Before Lynch, Chief Judge, Souter, Associate Justice,
*fn1 and Selya, Circuit Judge.
Defendant James Damon pleaded guilty to the underlying offense of felon firearm possession in violation of a provision of the Armed Career Criminal Act (“ACCA”), 18 U.S.C. § 922(g)(1). He appeals his sentence of seventy months’ imprisonment and three years of supervised release. Damon received two sentencing enhancements under U.S.S.G. § 2K2.1, the sentencing guideline applicable to firearm offenses. The district court held that under U.S.S.G. § 2K2.1(a)(1), Damon had two prior felony convictions for either controlled substance offenses or crimes of violence. Damon received another enhancement under U.S.S.G. § 2K2.1(a)(1) because his offense involved three or more firearms. He challenges both enhancements. We affirm the sentence.

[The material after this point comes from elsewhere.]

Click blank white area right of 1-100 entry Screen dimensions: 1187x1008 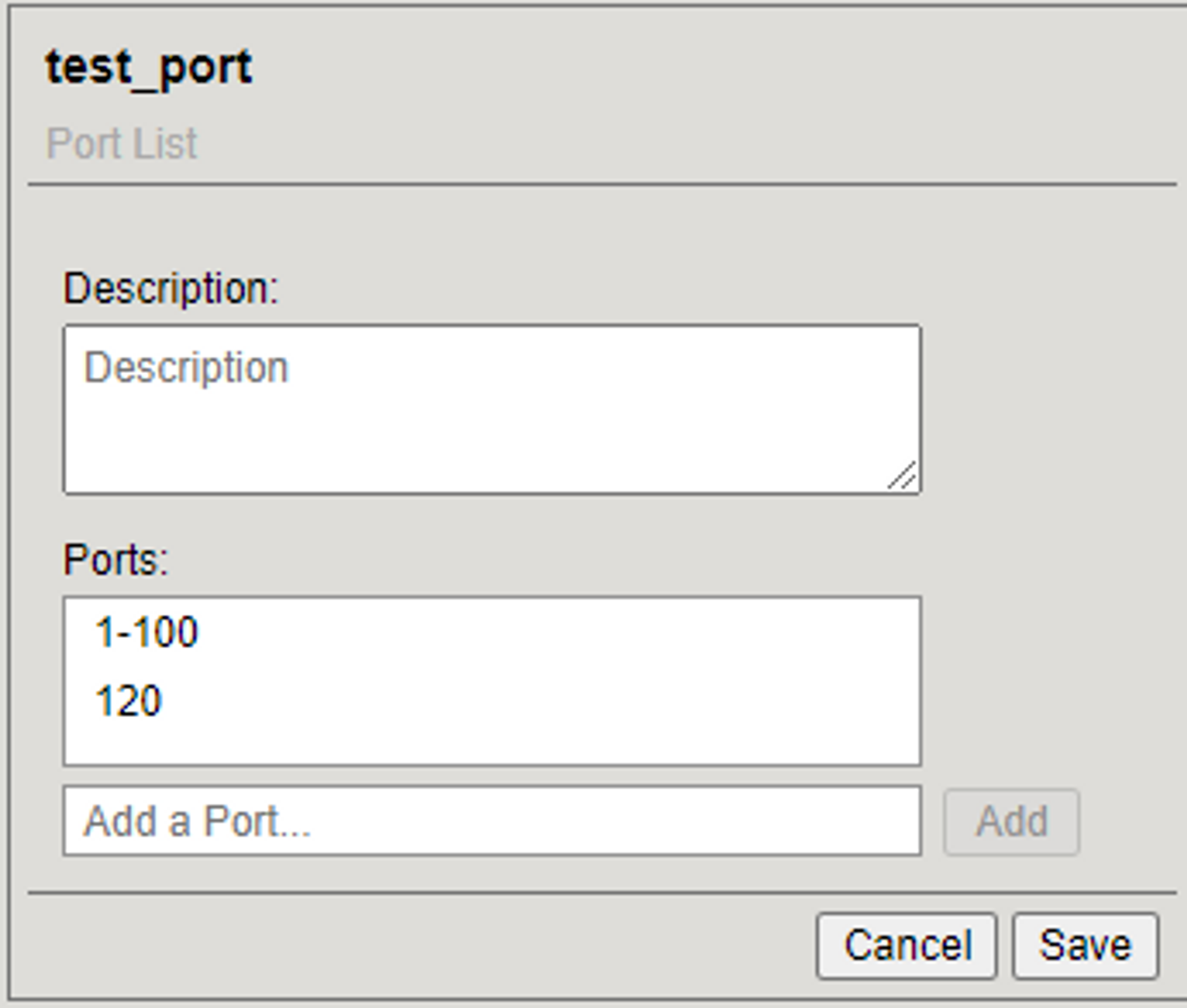(558, 631)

As to the first enhancement, Damon argues that when the Sentencing Commission used the phrase “punishable by imprisonment by a term of one year or more” to define the Sentencing Guidelines terms “felony conviction” and “controlled substance offense,” U.S.S.G. § 2K2.1 cmt. n.1, it intended to incorporate the definition of that phrase in 18 U.S.C. § 921(a)(20)(B), a provision of the ACCA. The ACCA definition excludes state convictions that the state classifies as misdemeanors if they are punishable by less than two years’ imprisonment. Had the ACCA definition applied, Damon would have only been sentenced based on a single prior felony conviction for a crime of violence. We hold that the Commission did not intend to use the ACCA’s definition and that Damon’s second conviction was clearly a “felony conviction” for a “controlled substance offense” based on the definitions of those terms the Commission adopted.